200 g Red Kidney beans (I used tinned in a chilli sauce)
150 g yogurt (to serve)
6-8 small corn tacos
1 green chilli (finely chopped)
3 big tomatoes (chopped)
0.5 red onion (finely chopped)
1 tbsp fresh coriander (finely chopped)
1 pinch sugar
salt and pepper
Preheat the oven to 200°C / 180°C fan / gas mark 6.
Mix all the kofta ingredients in a large bowl using clean hands and combine it all together to form a ball.
Form your koftas into small sausage shapes and thread onto the skewers. Note if you are using wooden skewers they will need soaking for 10 minutes. Place two koftas onto each skewer. You should have 6 skewers in total.
Lay the koftas over the top of a baking dish so the skewers are resting on each side and the meat is in between. Place in the oven for 15 minutes.
While your koftas are cooking, make your salsa.
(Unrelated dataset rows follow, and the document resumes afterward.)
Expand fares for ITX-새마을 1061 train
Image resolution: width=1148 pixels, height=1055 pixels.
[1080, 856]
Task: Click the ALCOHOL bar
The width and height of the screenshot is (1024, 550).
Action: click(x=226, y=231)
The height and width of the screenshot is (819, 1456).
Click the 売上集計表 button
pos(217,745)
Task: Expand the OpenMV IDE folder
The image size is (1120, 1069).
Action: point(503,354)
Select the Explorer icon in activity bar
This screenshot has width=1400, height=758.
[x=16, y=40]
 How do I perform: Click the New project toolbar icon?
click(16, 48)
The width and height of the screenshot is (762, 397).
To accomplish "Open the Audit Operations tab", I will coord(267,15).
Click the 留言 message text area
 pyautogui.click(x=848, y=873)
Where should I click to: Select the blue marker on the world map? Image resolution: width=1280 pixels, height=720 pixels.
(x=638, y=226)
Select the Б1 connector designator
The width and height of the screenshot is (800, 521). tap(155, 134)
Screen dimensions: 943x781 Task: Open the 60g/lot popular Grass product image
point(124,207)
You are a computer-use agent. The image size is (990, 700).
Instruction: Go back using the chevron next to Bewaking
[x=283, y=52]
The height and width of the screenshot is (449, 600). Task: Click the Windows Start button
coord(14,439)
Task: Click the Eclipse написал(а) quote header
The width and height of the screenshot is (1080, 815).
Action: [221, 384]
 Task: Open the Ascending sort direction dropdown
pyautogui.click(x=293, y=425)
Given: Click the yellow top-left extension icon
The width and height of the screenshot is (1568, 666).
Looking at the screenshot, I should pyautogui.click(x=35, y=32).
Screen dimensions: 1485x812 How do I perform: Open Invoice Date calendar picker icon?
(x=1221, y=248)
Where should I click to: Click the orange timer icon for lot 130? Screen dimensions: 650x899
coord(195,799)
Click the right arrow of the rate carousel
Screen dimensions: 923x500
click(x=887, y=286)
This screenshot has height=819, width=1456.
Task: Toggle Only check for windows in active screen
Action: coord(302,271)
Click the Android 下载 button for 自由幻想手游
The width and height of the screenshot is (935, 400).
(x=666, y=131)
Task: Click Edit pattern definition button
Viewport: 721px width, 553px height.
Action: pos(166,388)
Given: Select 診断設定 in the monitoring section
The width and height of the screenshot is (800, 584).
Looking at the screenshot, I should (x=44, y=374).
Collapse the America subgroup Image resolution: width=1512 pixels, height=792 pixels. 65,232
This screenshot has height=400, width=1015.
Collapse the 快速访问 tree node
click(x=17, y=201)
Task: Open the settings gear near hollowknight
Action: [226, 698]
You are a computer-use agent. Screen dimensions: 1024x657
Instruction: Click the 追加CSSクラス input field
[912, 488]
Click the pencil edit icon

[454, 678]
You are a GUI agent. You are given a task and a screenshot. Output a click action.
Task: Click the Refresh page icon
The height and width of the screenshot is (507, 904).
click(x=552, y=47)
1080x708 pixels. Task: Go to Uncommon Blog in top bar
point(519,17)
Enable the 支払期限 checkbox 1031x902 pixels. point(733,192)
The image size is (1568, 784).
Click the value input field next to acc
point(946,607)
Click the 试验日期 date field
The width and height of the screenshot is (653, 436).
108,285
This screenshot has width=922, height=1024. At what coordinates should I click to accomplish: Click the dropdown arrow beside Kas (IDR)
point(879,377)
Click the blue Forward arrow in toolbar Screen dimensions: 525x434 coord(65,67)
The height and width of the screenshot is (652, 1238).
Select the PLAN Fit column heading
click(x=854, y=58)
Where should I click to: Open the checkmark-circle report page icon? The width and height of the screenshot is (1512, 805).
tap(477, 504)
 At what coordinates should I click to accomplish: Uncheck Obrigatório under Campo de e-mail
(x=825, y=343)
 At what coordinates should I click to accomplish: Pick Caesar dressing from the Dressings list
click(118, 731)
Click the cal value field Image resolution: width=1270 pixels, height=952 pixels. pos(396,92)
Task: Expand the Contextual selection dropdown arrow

In a saucepan heat a small amount of oil, then cook the onions and chillies for about 3 minutes.
Add the chopped tomatoes, coriander, sugar, salt and pepper then give it good stir. Place the lid on and turn down the heat to the minimum. Leave for 10 minutes or until the tomatoes are soft.
Cut your avocado into cubes and heat your red kidney beans on the hob for about 3 minutes.
To plate your taco, place two koftas in the centre of the taco by sliding them off the skewer. Add a spoon full of beans, avocado, salsa, yogurt and finish with some fresh coriander. Serve and enjoy!